Extracted information —
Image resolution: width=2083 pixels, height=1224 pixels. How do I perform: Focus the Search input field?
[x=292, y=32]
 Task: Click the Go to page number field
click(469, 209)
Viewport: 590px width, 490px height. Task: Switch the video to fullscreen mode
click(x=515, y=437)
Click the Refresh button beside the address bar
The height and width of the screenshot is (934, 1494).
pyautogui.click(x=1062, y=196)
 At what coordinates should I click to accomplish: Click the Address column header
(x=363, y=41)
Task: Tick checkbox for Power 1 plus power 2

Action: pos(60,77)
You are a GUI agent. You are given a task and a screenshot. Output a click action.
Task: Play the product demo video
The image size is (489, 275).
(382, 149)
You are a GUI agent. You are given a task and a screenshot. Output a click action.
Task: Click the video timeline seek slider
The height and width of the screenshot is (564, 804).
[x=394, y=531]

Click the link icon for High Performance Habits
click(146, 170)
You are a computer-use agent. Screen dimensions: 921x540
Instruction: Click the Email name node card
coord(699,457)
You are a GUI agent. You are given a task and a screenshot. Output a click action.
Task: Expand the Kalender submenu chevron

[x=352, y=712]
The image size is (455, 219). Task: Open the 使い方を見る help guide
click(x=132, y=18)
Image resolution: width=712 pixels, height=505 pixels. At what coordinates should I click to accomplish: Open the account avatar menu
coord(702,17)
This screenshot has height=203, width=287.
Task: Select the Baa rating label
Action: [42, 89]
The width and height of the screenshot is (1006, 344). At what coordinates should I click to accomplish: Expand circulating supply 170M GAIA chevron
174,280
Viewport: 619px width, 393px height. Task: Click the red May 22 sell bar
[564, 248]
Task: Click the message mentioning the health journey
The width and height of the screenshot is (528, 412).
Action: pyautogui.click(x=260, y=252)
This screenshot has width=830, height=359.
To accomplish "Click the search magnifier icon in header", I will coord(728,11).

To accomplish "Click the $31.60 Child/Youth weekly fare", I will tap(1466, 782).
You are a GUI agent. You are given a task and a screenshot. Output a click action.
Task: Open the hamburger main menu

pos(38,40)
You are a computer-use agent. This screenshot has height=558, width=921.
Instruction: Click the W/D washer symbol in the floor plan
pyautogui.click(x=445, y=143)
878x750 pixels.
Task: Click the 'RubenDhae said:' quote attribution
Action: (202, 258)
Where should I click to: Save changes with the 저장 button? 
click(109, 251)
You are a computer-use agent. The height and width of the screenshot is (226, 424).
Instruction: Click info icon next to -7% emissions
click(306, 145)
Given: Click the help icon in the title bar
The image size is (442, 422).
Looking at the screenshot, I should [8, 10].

Aim — Copy out the records above word for word, from the line containing "At what coordinates should I click to accomplish: Click" through the line containing "click(109, 251)", including both of those lines.

Answer for this exercise —
 At what coordinates should I click to accomplish: Click the Address column header
(x=363, y=41)
Task: Tick checkbox for Power 1 plus power 2

Action: pos(60,77)
You are a GUI agent. You are given a task and a screenshot. Output a click action.
Task: Play the product demo video
The image size is (489, 275).
(382, 149)
You are a GUI agent. You are given a task and a screenshot. Output a click action.
Task: Click the video timeline seek slider
The height and width of the screenshot is (564, 804).
[x=394, y=531]

Click the link icon for High Performance Habits
click(146, 170)
You are a computer-use agent. Screen dimensions: 921x540
Instruction: Click the Email name node card
coord(699,457)
You are a GUI agent. You are given a task and a screenshot. Output a click action.
Task: Expand the Kalender submenu chevron

[x=352, y=712]
The image size is (455, 219). Task: Open the 使い方を見る help guide
click(x=132, y=18)
Image resolution: width=712 pixels, height=505 pixels. At what coordinates should I click to accomplish: Open the account avatar menu
coord(702,17)
This screenshot has height=203, width=287.
Task: Select the Baa rating label
Action: [42, 89]
The width and height of the screenshot is (1006, 344). At what coordinates should I click to accomplish: Expand circulating supply 170M GAIA chevron
174,280
Viewport: 619px width, 393px height. Task: Click the red May 22 sell bar
[564, 248]
Task: Click the message mentioning the health journey
The width and height of the screenshot is (528, 412).
Action: pyautogui.click(x=260, y=252)
This screenshot has width=830, height=359.
To accomplish "Click the search magnifier icon in header", I will coord(728,11).

To accomplish "Click the $31.60 Child/Youth weekly fare", I will tap(1466, 782).
You are a GUI agent. You are given a task and a screenshot. Output a click action.
Task: Open the hamburger main menu

pos(38,40)
You are a computer-use agent. This screenshot has height=558, width=921.
Instruction: Click the W/D washer symbol in the floor plan
pyautogui.click(x=445, y=143)
878x750 pixels.
Task: Click the 'RubenDhae said:' quote attribution
Action: (202, 258)
Where should I click to: Save changes with the 저장 button? 
click(109, 251)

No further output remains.